Even as a little girl, Kearra Cortolillo, 24, of Parkville knew that motherhood was her calling. “I always dreamed about having babies and raising children,” she said.
But at 13 she was diagnosed with Hodgkin’s lymphoma, a cancer of the lymph glands, and her mother, Kathi, recalls how quickly they got the devastating diagnosis. “Thursday, we were at the surgeon’s office, on Friday she was in the hospital having the biopsy, and by Saturday they told us she has cancer.”
At just like that, Cortolillo’s dream of motherhood began to vanish. “They told me [the chemotherapy treatments] could make me sterile, and we were always worried about that,” she said.
And there was a complication. The chemo had damaged her heart muscle, causing a condition known as cardiomyopathy, which can lead to heart failure. This condition is particularly risky for expectant mothers, as pregnancy creates a hyperdynamic state in the body and puts a big strain on the heart.
The placenta and baby add a large and extensive extra network of blood vessels and volume of blood flow that the heart has to pump against. It takes its toll on a young healthy heart, let alone on one with a weakened muscle. Cortolillo had a very real chance of dying if she got pregnant.
“I was completely torn,” said Kathi, when her daughter told her she was expecting. “On one hand, I’ll have a grandchild — how wonderful. But how could I take the chance of losing [my daughter] again.”
It had been almost 10 years since surviving cancer, and even with the cardiomyopathy, Cortolillo — at 22 — was determined to have the baby. Her gynecologist at the time advised against it. “But there was no doubt in my mind,” she said. “I was going to have this baby.”
Cortolillo was referred to Dr. Hugh Mighty, chairman of the department of obstetrics and gynecology at the University of Maryland School of Medicine. Mighty is a board-certified specialist in critical-care medicine and also a board-certified obstetrician and gynecologist.
“It’s the opposite of subspecializing,” Mighty said. “You’re bringing two specialties together to focus on two patients — mother and baby — who are intimately joined together.”
When Cortolillo first went to see Mighty her heart was only pumping out blood at half its capacity. According to Mighty, that’s on the border for complications. “Those with less than a 50-percent ejection fraction have some maternal mortality, and she was right on the cusp,” he said. “I gave her about a 5 percent chance of dying from this pregnancy.”

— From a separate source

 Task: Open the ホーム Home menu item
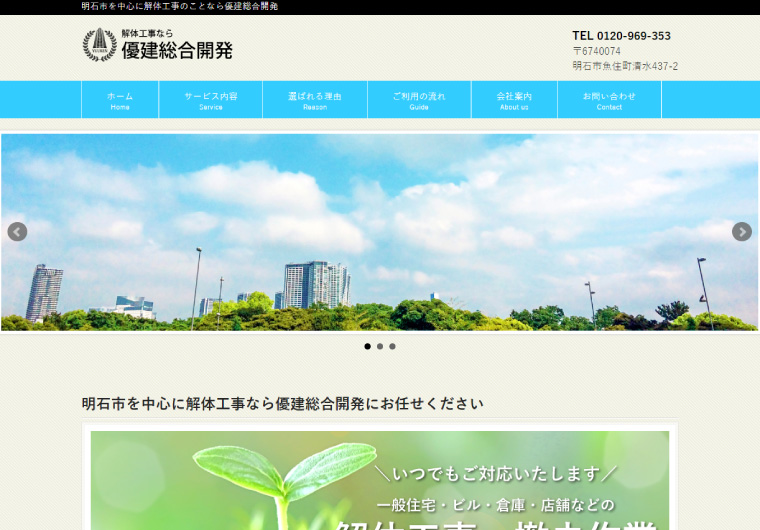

Mighty’s frank discussions with his patients about potential risks builds a trust in an atmosphere of uncertainty. He describes the three points in a pregnancy that are especially dangerous for women with cardiomyopathy. The first is in the late third trimester, when the placenta and baby are almost full-grown and produce increased pressure — from the increased volume of blood — that the heart has to pump against. The second is during labor because with every contraction of the uterus, extra blood is pushed up against the heart. The third is after delivery of the baby. “[Dying in] the postpartum period usually occurs from an irregular heart rhythm,” Mighty said.
Cortolillo had serious episodes during her third trimester. Twice she had to be hospitalized because of breathing problems.
“I felt like my heart was pounding out of my chest,” she said. “I knew something was wrong.”
Once back home she was so fatigued she barely had the energy to go to the bathroom or even lift her arms to brush her hair or teeth. She concedes she was “worried about dying … or having something happen to my baby.”
“It was a nightmare for me,” her mother said. “It was very difficult, the whole thing.”
Managing her labor was tricky. With each contraction, more blood was pumped to her weakened heart, making it difficult for Cortolillo to breath. When she was supposed to push, she had to be completely passive to minimize the strain on her heart. With an epidural in place, Mighty and an assistant had to manually push from above and pull from below with forceps to deliver the baby. And even with daughter Harper’s birth, Cortolillo wasn’t out of the woods. “I didn’t even look at the baby,” Kathi said. ” I just wanted to make sure Kearra was all right.”
Cortolillo remembers that she was having trouble breathing, that her heart was racing and that all the monitors were going off. It wasn’t until later — after she was stabilized — that she was able to see and hold Harper.
“It’s overwhelming that you can love something so much,” Cortolillo said.
Even Mighty marvels at what women with cardiomyopathy go through to become moms. “[It takes] an incredible stamina and drive … in light of the risks they face,” he said.
And now almost a year later, Cortolillo has no regrets.
“I would do it all over again,” she said. “In a heartbeat.”